%%
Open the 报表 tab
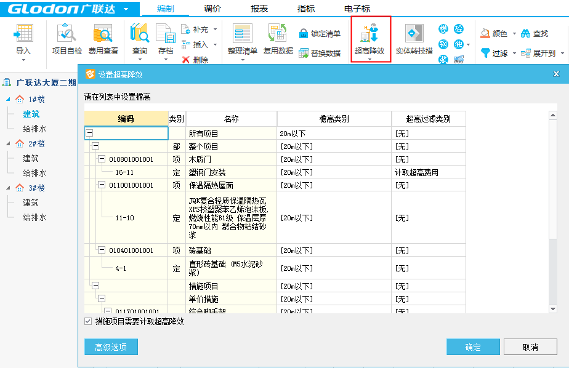This screenshot has height=368, width=569. tap(259, 9)
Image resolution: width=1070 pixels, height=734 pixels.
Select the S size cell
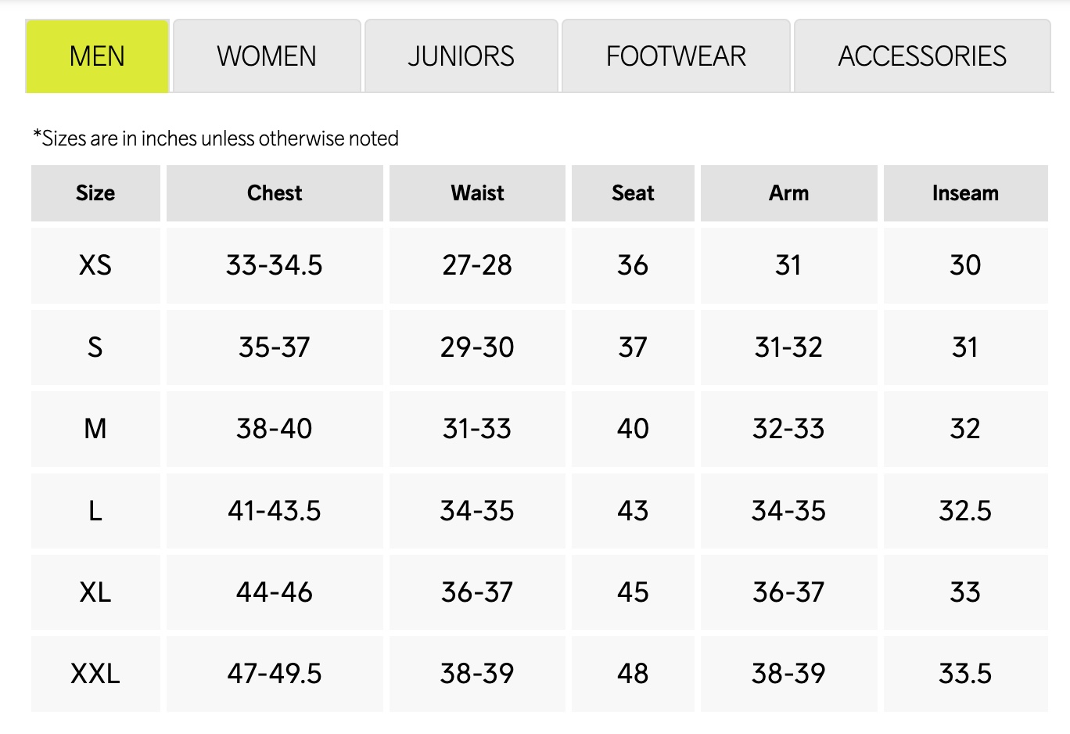tap(95, 347)
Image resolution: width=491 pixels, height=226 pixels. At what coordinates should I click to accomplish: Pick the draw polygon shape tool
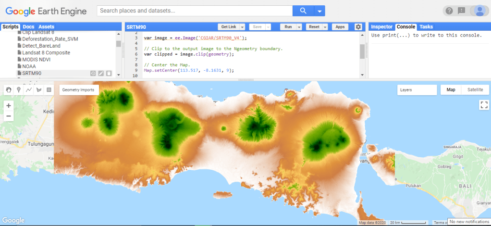click(x=38, y=90)
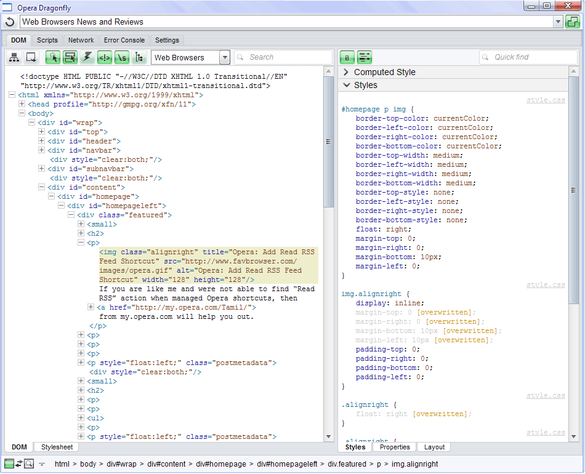The height and width of the screenshot is (474, 585).
Task: Toggle highlight selected element button
Action: [70, 57]
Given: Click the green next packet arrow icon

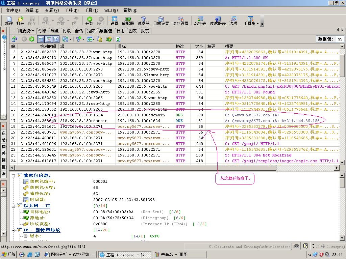Looking at the screenshot, I should point(31,39).
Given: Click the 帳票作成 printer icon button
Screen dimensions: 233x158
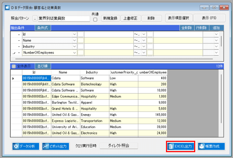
%%
> _WORK TO COMPLETE_: In the copy, include all records verbatim but no images.

> _ANSWER FOR THE TASK_:
Open the 报表 tab
This screenshot has height=368, width=569. tap(259, 9)
Image resolution: width=1070 pixels, height=734 pixels.
Select the S size cell
tap(95, 347)
Image resolution: width=491 pixels, height=226 pixels. At what coordinates should I click to accomplish: Pick the draw polygon shape tool
click(x=38, y=90)
The height and width of the screenshot is (474, 585).
Task: Toggle highlight selected element button
Action: [70, 57]
Given: Click the green next packet arrow icon

Looking at the screenshot, I should point(31,39).
Given: Click the 帳票作成 printer icon button
Screen dimensions: 233x158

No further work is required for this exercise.